Passage provided:
-*-

Recent

Author Topic: Entering large Unicode numbers  (Read 15970 times)

rick2691

  • Sr. Member
  • ****
  • Posts: 374
Entering large Unicode numbers
« on: January 16, 2017, 06:12:04 pm »
I have found a Unicode index that appears to be larger than a Win32 cardinal number...

Case UTF8Key of
'b' : UTF8Key:= UnicodeToUTF8(67841);
end;

Is there another way to handle the code?

Rick



Windows 10, LAZ 1.6.4, FPC 3.0.2, SVN 54278, i386-win32-win32/win64, forms use windows unit

wp

  • Hero Member
  • *****
  • Posts: 5831
Re: Entering large Unicode numbers
« Reply #1 on: January 16, 2017, 06:20:13 pm »
Max cardinal is 4,294,967,295. You seem to assume that a unicode character (UTF-16) consists of 2 bytes only, but it can contain 4 bytes as well (http://wiki.lazarus.freepascal.org/LCL_Unicode_Support#Unicode_essentials).
Lazarus trunk / fpc 3.0.4 / all 32-bit on Win-10

Thaddy

  • Hero Member
  • *****
  • Posts: 8174
Re: Entering large Unicode numbers
« Reply #2 on: January 16, 2017, 06:36:40 pm »
Yes, 4294967295, you were quicker.
Here we have a 4 byte UTF8 codepoint.
Read the manuals and if you are a professional get a proper education in computer science. Makes the forum a lot cleaner.

rick2691

  • Sr. Member
  • ****
  • Posts: 374
Re: Entering large Unicode numbers
« Reply #3 on: January 16, 2017, 07:13:36 pm »
Thaddy & wp

I don't follow your point.

67841 is Decimal Unicode...

Decimal    Hex        Name
67841     10901     PHOENICIAN LETTER BET

I assume there is a problem because decimal unicode typically has only 4 digits.

Rick
Windows 10, LAZ 1.6.4, FPC 3.0.2, SVN 54278, i386-win32-win32/win64, forms use windows unit

skalogryz

  • Global Moderator
  • Hero Member
  • *****
  • Posts: 2180
    • havefunsoft.com
Re: Entering large Unicode numbers
« Reply #4 on: January 16, 2017, 08:35:32 pm »
Is there another way to handle the code?
is it not working for you?
try to suppress the Key by setting it to #0 and just add the converted text.
The same way you do for RTF specific stuff.

Note. I think you're saying that the code is bigger than WideChar (2 bytes) rather than Cardinal (4 bytes)

-*-

(A block of data)

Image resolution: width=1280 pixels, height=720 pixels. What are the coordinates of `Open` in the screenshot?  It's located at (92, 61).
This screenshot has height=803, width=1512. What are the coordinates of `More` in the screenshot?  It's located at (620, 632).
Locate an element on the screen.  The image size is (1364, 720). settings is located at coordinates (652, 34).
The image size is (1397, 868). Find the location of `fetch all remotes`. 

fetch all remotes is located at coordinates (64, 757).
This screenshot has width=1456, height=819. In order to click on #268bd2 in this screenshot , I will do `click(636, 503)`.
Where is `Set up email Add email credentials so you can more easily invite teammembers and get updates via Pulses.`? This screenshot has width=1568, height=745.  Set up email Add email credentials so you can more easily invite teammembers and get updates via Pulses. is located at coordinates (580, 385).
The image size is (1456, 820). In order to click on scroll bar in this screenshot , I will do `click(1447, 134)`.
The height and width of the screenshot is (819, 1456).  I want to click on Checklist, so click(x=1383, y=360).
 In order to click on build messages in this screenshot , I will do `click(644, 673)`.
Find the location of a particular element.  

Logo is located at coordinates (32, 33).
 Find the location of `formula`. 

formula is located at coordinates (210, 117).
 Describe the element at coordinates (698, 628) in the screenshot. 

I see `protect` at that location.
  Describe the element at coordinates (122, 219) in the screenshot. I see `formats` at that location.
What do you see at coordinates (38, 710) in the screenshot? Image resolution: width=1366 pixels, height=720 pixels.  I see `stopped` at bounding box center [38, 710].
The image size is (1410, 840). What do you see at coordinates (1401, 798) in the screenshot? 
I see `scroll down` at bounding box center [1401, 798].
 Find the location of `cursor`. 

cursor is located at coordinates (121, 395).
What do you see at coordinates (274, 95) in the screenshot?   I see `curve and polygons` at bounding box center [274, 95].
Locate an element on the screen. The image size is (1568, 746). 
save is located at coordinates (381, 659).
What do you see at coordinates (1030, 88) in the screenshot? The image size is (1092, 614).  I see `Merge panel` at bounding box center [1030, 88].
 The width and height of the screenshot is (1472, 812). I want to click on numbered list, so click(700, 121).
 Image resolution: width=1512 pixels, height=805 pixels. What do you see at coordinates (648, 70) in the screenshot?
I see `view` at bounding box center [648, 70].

-*-

Exercise instructions:
**a)** Can you write out the entries exactly, from the first line of the entries through the line containing "What do you see at coordinates (38, 710)", with both ends included?
**b)** Can you pick up the forum thread on entering large Unicode numbers where it stops and keep it going?

Responses by task:
**a)**
Image resolution: width=1280 pixels, height=720 pixels. What are the coordinates of `Open` in the screenshot?  It's located at (92, 61).
This screenshot has height=803, width=1512. What are the coordinates of `More` in the screenshot?  It's located at (620, 632).
Locate an element on the screen.  The image size is (1364, 720). settings is located at coordinates (652, 34).
The image size is (1397, 868). Find the location of `fetch all remotes`. 

fetch all remotes is located at coordinates (64, 757).
This screenshot has width=1456, height=819. In order to click on #268bd2 in this screenshot , I will do `click(636, 503)`.
Where is `Set up email Add email credentials so you can more easily invite teammembers and get updates via Pulses.`? This screenshot has width=1568, height=745.  Set up email Add email credentials so you can more easily invite teammembers and get updates via Pulses. is located at coordinates (580, 385).
The image size is (1456, 820). In order to click on scroll bar in this screenshot , I will do `click(1447, 134)`.
The height and width of the screenshot is (819, 1456).  I want to click on Checklist, so click(x=1383, y=360).
 In order to click on build messages in this screenshot , I will do `click(644, 673)`.
Find the location of a particular element.  

Logo is located at coordinates (32, 33).
 Find the location of `formula`. 

formula is located at coordinates (210, 117).
 Describe the element at coordinates (698, 628) in the screenshot. 

I see `protect` at that location.
  Describe the element at coordinates (122, 219) in the screenshot. I see `formats` at that location.
What do you see at coordinates (38, 710) in the screenshot? Image resolution: width=1366 pixels, height=720 pixels.  I see `stopped` at bounding box center [38, 710].

**b)**
The surrogate symbol needs a more than a single WideChar to be handled within WinAPI.
And that's what's causing  the issue.
Patron Cocoa Widgetset development https://www.patreon.com/skalogryz

skalogryz

  • Global Moderator
  • Hero Member
  • *****
  • Posts: 2180
    • havefunsoft.com
Re: Entering large Unicode numbers
« Reply #5 on: January 16, 2017, 08:41:05 pm »
Actually it might be a bug in (Win32)LCL.

According to WinAPI, WM_UNICHAR is using UTF-32. Thus assigning a unicode surrogate pair is possible.

I'd recommend to create a bug report so the issue is not forgotten.
« Last Edit: January 16, 2017, 08:49:01 pm by skalogryz »
Patron Cocoa Widgetset development https://www.patreon.com/skalogryz

rick2691

  • Sr. Member
  • ****
  • Posts: 374
Re: Entering large Unicode numbers
« Reply #6 on: January 16, 2017, 08:52:50 pm »
skalogryz,

the unit has... function UnicodeToUTF8(CodePoint: cardinal): string; 
...so it is expecting a cardinal.

Per your suggestion I tried...

       #39 : begin
                UTF8Key:= #0;
                UTF8Key:= UnicodeToUTF8(67840);  // alf  (apostrophe key)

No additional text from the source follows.